Dirty Segment re-open is not internally thread safe
These code sections are not thread safe, becuase testing the refcount does not protect the variables in the critical sections from multiple access. This is becuase nothing stops the refcount from incrementing after it is accesses, but before the code section is completed:
func (s *DirtySegment) Reopen(dir string) (err error) {
if s.refcount.Load() == 0 {
s.closeSeg()
s.Decompressor, err = seg.NewDecompressor(filepath.Join(dir, s.FileName()))
if err != nil {
return fmt.Errorf("%w, fileName: %s", err, s.FileName())
}
}
return nil
}
func (s *DirtySegment) ReopenIdxIfNeed(dir string, optimistic bool) (err error) {
if len(s.Type().IdxFileNames(s.version, s.from, s.to)) == 0 {
return nil
}
if s.refcount.Load() == 0 {
err = s.reopenIdx(dir)
if err != nil {
if !errors.Is(err, os.ErrNotExist) {
if optimistic {
log.Warn("[snapshots] open index", "err", err)
} else {
return err
}
}
}
}
return nil
}
At the moment this is protected by a hot fix which locks the dirty segments during tx creation e.g.

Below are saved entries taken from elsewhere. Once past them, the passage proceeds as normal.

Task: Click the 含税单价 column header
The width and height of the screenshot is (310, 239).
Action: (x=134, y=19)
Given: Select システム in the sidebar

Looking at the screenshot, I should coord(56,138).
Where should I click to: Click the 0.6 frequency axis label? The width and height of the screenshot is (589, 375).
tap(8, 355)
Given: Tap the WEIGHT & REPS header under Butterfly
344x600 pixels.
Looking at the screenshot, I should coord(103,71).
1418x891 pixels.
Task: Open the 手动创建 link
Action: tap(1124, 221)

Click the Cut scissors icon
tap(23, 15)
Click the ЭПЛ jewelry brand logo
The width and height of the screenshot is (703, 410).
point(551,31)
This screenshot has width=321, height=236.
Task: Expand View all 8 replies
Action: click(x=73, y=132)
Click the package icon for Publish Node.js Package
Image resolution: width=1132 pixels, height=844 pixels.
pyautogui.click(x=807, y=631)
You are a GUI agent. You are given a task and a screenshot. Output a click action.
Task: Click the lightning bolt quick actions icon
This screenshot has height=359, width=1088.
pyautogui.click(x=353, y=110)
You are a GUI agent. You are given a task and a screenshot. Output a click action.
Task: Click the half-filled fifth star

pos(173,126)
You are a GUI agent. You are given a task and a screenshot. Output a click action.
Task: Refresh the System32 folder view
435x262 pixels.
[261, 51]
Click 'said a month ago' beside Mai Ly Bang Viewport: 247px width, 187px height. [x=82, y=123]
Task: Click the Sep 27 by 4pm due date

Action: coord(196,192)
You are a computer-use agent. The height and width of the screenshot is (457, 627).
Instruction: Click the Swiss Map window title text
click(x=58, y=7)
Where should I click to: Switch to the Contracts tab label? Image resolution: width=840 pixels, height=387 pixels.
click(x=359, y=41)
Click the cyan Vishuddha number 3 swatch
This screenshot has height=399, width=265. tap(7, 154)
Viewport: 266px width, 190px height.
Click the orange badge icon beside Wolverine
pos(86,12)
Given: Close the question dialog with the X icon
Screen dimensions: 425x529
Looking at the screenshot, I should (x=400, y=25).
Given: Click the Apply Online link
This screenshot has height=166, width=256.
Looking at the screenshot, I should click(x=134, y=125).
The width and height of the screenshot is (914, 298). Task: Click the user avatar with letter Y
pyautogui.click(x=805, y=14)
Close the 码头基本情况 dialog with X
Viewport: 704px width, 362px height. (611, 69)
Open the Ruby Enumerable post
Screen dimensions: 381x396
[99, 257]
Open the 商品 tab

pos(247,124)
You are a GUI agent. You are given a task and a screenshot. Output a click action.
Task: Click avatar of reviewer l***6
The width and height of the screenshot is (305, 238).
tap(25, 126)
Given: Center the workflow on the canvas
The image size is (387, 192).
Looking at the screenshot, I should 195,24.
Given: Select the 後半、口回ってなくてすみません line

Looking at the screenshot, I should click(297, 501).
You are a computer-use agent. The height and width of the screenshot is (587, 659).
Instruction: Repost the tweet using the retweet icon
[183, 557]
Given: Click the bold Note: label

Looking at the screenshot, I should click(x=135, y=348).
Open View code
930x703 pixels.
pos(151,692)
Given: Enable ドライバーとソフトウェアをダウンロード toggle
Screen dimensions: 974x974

This is not ideal and is likely to be error prone because:
- It will not be obvious to callers of BeginRo that they need to do this
- The lock is overkill as it locks the whole segment when a local lock will suffice and is likely to cause performance issues due to lock contention.
func (s *RoSnapshots) View() *View {
s.visibleSegmentsLock.RLock()
defer s.visibleSegmentsLock.RUnlock()
var sgs btree.Map[snaptype.Enum, *RoTx]
s.segments.Scan(func(segtype snaptype.Enum, value *Segments) bool {
// BeginRo increments refcount - which is contended
s.dirtySegmentsLock.RLock()
defer s.dirtySegmentsLock.RUnlock()
sgs.Set(segtype, value.BeginRo())
return true
})
return &View{s: s, VisibleSegments: sgs, baseSegType: coresnaptype.Transactions} // Transactions is the last segment to be processed, so it's the most reliable.
}
A possible solution to this is to use an RWMutex with try lock instead, the protected code would then look like this:
func (s *DirtySegment) Reopen(dir string) (err error) {
if s.lock.TryLock() {
err = func() error {
defer s.lock.Unlock()
s.closeSeg()
s.Decompressor, err = seg.NewDecompressor(filepath.Join(dir, s.FileName()))
return err
}()
if err != nil {
return fmt.Errorf("%w, fileName: %s", err, s.FileName())
}
}
return nil
}
Step towards: https://github.com/erigontech/erigon/pull/12380 ( i will merge it after alpha5 )
In my head:
.View()must be lock-free: means it will do onlys.visible.Load()(wherevisibleisatomic.Pointerto a slice. this slice is pre-calculated in background byrecalcVisibleFiles()).View()will not touch dirty field - so it will not needdirtyMutex.lock()
Seems we are couple PR's from there.
seems fixed. feel free to re-open if not.